◆ What the task asks:
Send back the listing, word for word.

◆ Data records:
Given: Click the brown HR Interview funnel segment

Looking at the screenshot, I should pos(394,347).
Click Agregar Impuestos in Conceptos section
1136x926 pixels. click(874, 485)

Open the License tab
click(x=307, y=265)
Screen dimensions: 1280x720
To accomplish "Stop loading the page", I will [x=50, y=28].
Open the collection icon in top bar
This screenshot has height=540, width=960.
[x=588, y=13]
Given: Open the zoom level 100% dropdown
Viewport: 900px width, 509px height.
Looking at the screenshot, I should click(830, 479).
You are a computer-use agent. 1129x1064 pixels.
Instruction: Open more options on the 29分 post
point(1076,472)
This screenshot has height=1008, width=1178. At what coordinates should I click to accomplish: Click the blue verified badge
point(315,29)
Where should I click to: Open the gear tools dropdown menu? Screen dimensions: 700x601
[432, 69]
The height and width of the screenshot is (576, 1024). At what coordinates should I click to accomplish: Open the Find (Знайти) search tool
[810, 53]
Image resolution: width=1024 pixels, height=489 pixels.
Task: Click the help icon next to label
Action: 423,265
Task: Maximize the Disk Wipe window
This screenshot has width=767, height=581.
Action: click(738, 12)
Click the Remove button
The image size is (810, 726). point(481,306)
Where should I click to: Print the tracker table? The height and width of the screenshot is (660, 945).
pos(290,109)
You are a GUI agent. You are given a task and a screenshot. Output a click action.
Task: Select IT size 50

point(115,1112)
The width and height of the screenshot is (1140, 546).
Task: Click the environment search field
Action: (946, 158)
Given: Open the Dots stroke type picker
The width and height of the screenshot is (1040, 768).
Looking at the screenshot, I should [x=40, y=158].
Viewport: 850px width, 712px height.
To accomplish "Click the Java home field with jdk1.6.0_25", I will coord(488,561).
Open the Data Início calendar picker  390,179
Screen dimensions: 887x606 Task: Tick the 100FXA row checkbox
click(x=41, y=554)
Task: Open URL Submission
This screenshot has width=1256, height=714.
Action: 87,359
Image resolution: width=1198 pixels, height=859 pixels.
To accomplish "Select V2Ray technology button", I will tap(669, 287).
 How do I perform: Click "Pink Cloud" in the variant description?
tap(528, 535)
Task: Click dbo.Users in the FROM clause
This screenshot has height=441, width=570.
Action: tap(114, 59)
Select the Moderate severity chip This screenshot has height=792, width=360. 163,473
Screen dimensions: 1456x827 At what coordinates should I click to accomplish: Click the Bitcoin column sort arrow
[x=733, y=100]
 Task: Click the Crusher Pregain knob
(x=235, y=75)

◆ Response for this exercise:
Given: Click the brown HR Interview funnel segment

Looking at the screenshot, I should pos(394,347).
Click Agregar Impuestos in Conceptos section
1136x926 pixels. click(874, 485)

Open the License tab
click(x=307, y=265)
Screen dimensions: 1280x720
To accomplish "Stop loading the page", I will [x=50, y=28].
Open the collection icon in top bar
This screenshot has height=540, width=960.
[x=588, y=13]
Given: Open the zoom level 100% dropdown
Viewport: 900px width, 509px height.
Looking at the screenshot, I should click(830, 479).
You are a computer-use agent. 1129x1064 pixels.
Instruction: Open more options on the 29分 post
point(1076,472)
This screenshot has height=1008, width=1178. At what coordinates should I click to accomplish: Click the blue verified badge
point(315,29)
Where should I click to: Open the gear tools dropdown menu? Screen dimensions: 700x601
[432, 69]
The height and width of the screenshot is (576, 1024). At what coordinates should I click to accomplish: Open the Find (Знайти) search tool
[810, 53]
Image resolution: width=1024 pixels, height=489 pixels.
Task: Click the help icon next to label
Action: 423,265
Task: Maximize the Disk Wipe window
This screenshot has width=767, height=581.
Action: click(738, 12)
Click the Remove button
The image size is (810, 726). point(481,306)
Where should I click to: Print the tracker table? The height and width of the screenshot is (660, 945).
pos(290,109)
You are a GUI agent. You are given a task and a screenshot. Output a click action.
Task: Select IT size 50

point(115,1112)
The width and height of the screenshot is (1140, 546).
Task: Click the environment search field
Action: (946, 158)
Given: Open the Dots stroke type picker
The width and height of the screenshot is (1040, 768).
Looking at the screenshot, I should [x=40, y=158].
Viewport: 850px width, 712px height.
To accomplish "Click the Java home field with jdk1.6.0_25", I will coord(488,561).
Open the Data Início calendar picker  390,179
Screen dimensions: 887x606 Task: Tick the 100FXA row checkbox
click(x=41, y=554)
Task: Open URL Submission
This screenshot has width=1256, height=714.
Action: 87,359
Image resolution: width=1198 pixels, height=859 pixels.
To accomplish "Select V2Ray technology button", I will tap(669, 287).
 How do I perform: Click "Pink Cloud" in the variant description?
tap(528, 535)
Task: Click dbo.Users in the FROM clause
This screenshot has height=441, width=570.
Action: tap(114, 59)
Select the Moderate severity chip This screenshot has height=792, width=360. 163,473
Screen dimensions: 1456x827 At what coordinates should I click to accomplish: Click the Bitcoin column sort arrow
[x=733, y=100]
 Task: Click the Crusher Pregain knob
(x=235, y=75)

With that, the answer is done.